Задания -
#1 Перепишите часть интервью о нефти, начиная с "И я слышала" и вплоть до "сценарий ждет нас?", подставив "пророчеств" вместо "предсказаний".
#2 Объясните по интервью о нефти, при каких условиях потребление нефти снова начнет расти.

Отрывок -
====

И я слышала столько предсказаний за это время! Но до сих пор не чувствую, что век нефти на исходе. Я не удивлюсь, если будут какие-то новые потрясения, к примеру, как в 1999 г., когда нефть стоила $10 и говорили, что она упадет до $2. Но я всегда воздерживалась от прогнозов по ценам, предпочитая работать над возможными сценариями.  

— И какой сценарий ждет нас?

— В текущей ситуации возможны разные повороты. Если мы считаем, что пандемию можно контролировать, никаких локдаунов не будет, у нас позитивные прогнозы по вакцинации, то тогда и экономика восстанавливается, жизнь возвращается в нормальное русло, мы снова мобильны, путешествуем и потребление нефти растет. Но есть и другой сценарий: если вирус действительно мутирует, как мы слышим сейчас в новостях из Вьетнама, и сумеет выжить, приспособиться, то нам вновь предстоит столкнуться со сложной эпидемиологической ситуацией. И в этом случае мой прогноз про 90-100 млн баррелей в сутки будет неверным.

====

Записанные данные -
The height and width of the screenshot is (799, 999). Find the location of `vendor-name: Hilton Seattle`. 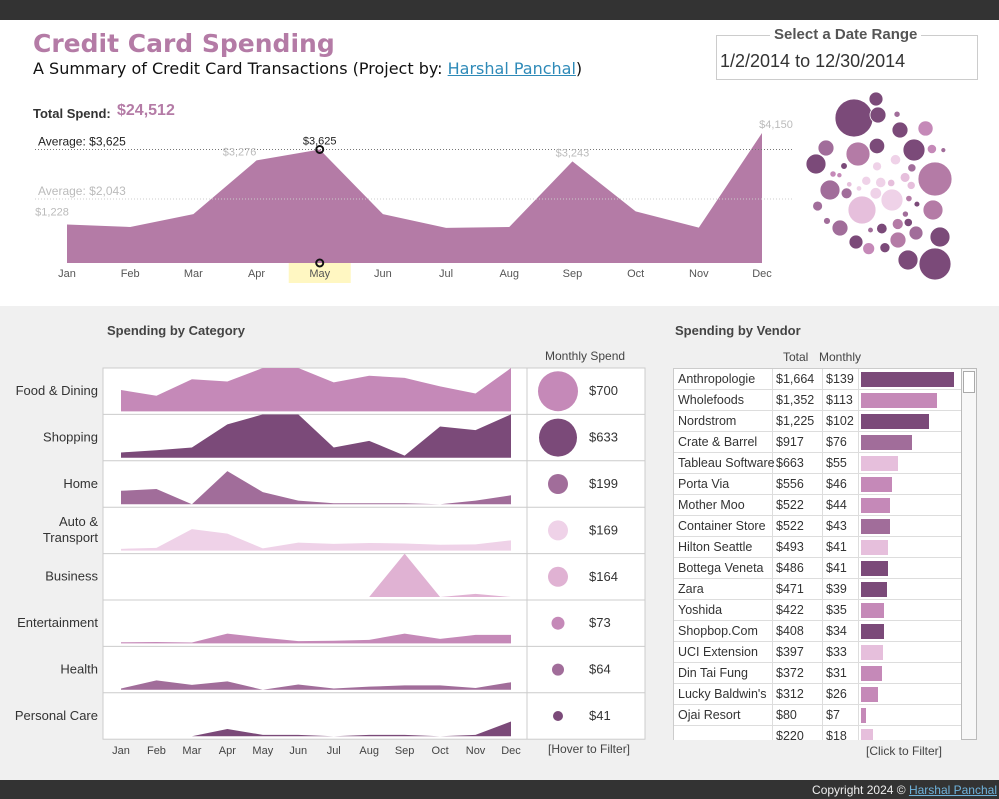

====

Ответы -
#1
И я слышала столько пророчеств за это время! Но до сих пор не чувствую, что век нефти на исходе. Я не удивлюсь, если будут какие-то новые потрясения, к примеру, как в 1999 г., когда нефть стоила $10 и говорили, что она упадет до $2. Но я всегда воздерживалась от прогнозов по ценам, предпочитая работать над возможными сценариями.  

— И какой сценарий ждет нас?

#2 Потребление нефти будет расти, если пандемию удастся контролировать, локдаунов не будет, а прогнозы по вакцинации останутся позитивными. Тогда экономика восстановится, жизнь вернется в нормальное русло, люди снова станут мобильными и начнут путешествовать.